■ DIRECTIVE ■
Gather and copy every line below that contains the string "agent", treating uppercase and lowercase as different.

■ DATA SUPPLIED ■

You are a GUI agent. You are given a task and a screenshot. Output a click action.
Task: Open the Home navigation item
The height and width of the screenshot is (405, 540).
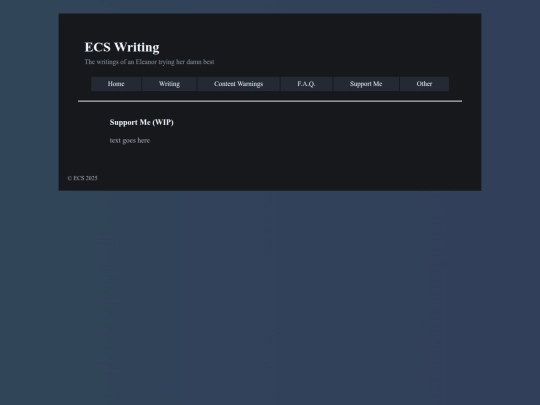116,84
--
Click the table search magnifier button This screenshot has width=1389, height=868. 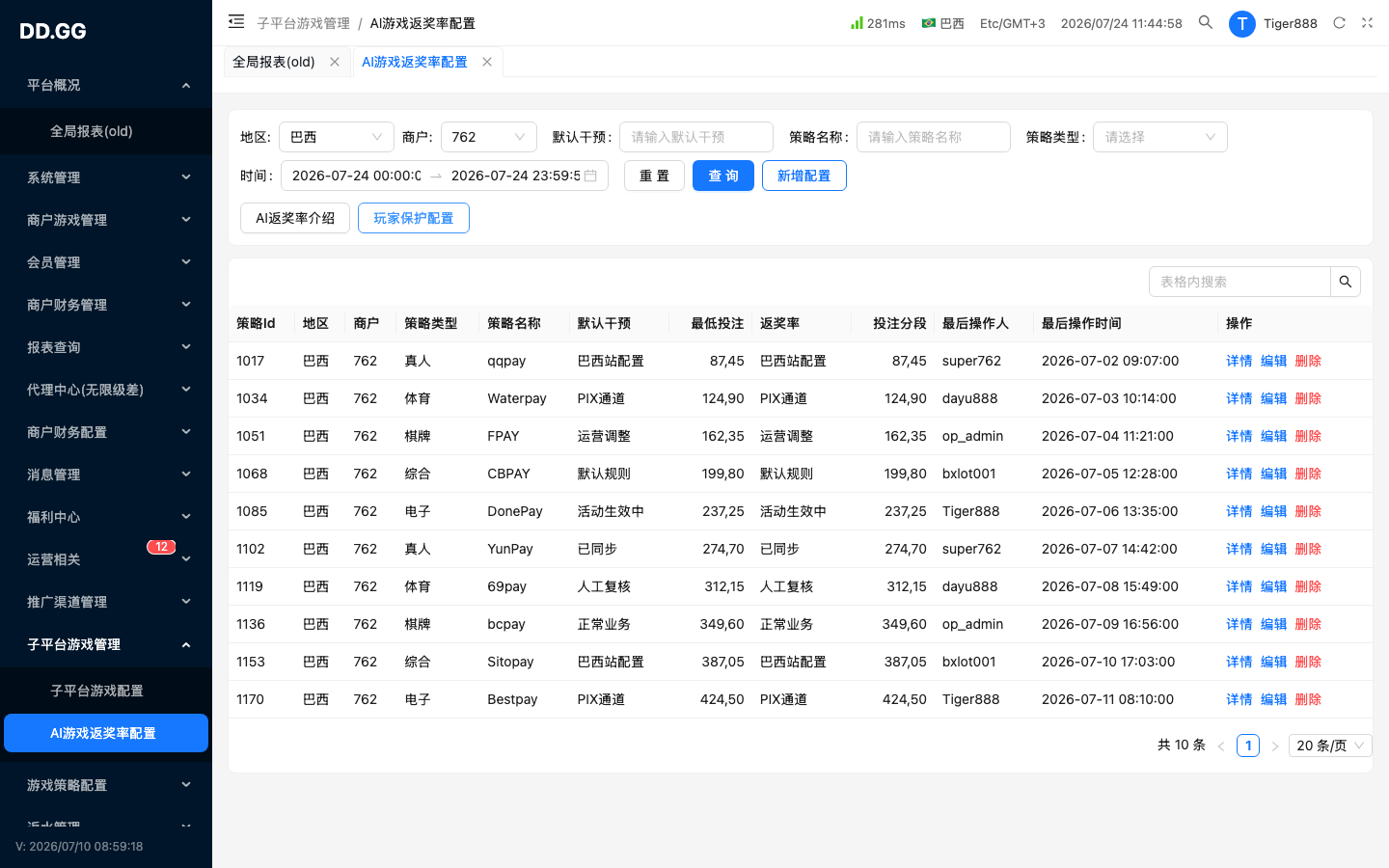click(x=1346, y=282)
---
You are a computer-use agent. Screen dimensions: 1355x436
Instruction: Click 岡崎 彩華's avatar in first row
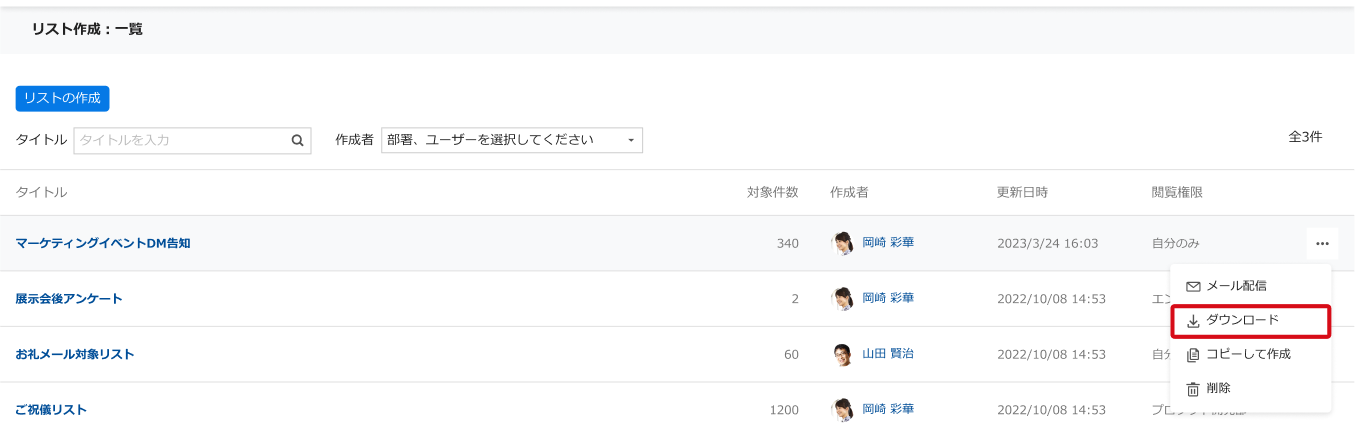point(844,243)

■ PROBLEM SOLUTION ■
You are a GUI agent. You are given a task and a screenshot. Output a click action.
You are a computer-use agent. Screen dimensions: 1355x436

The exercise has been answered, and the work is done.